WHAT IS REQUIRED
Which lines run from the one containing "You are a computer-use" through the last line of the records? Copy them exactly, leaving pictures out.

SUPPLIED ENTRIES
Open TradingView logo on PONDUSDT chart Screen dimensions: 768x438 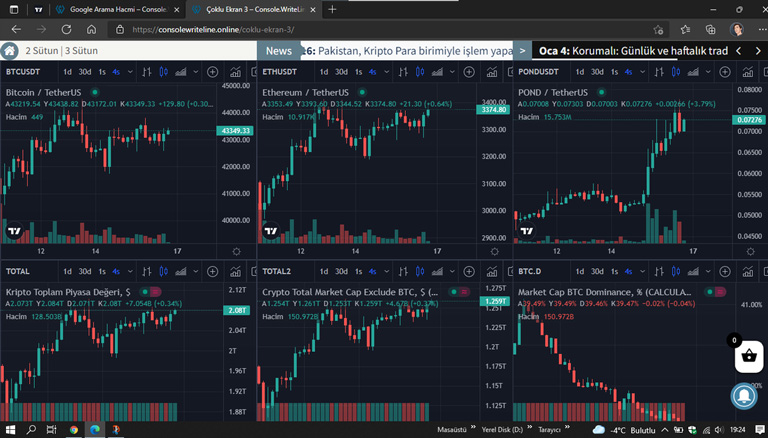point(526,231)
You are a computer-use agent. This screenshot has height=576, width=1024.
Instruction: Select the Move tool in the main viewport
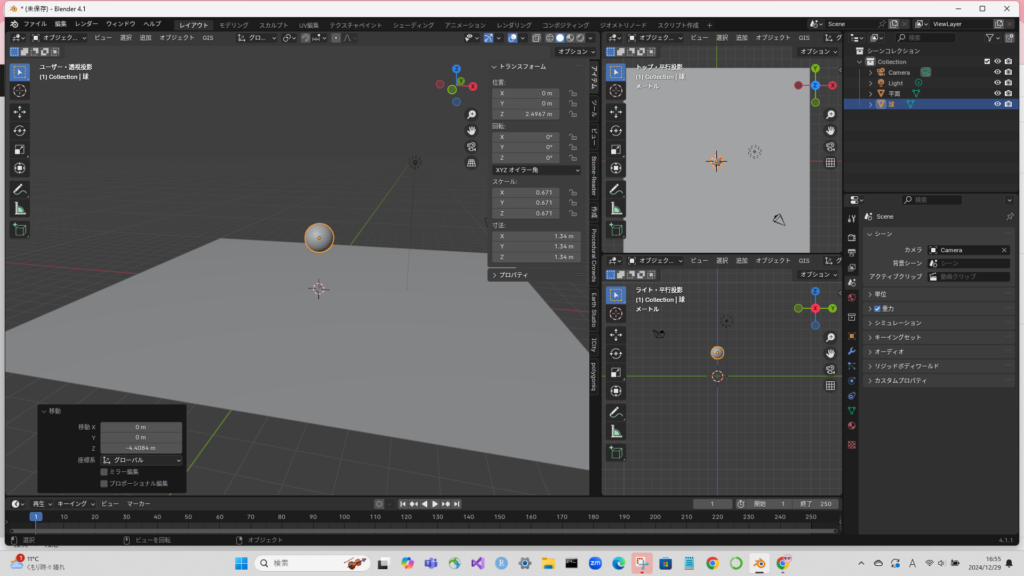[20, 111]
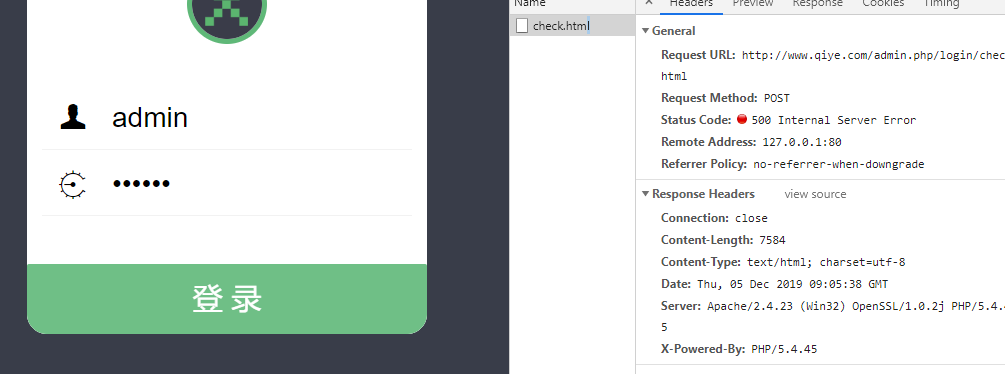Focus the password input field

point(227,184)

COMPLETED TASK
You are a computer-use agent. This screenshot has height=576, width=1024.
Instruction: Select the Move tool in the main viewport
[20, 111]
Focus the password input field

point(227,184)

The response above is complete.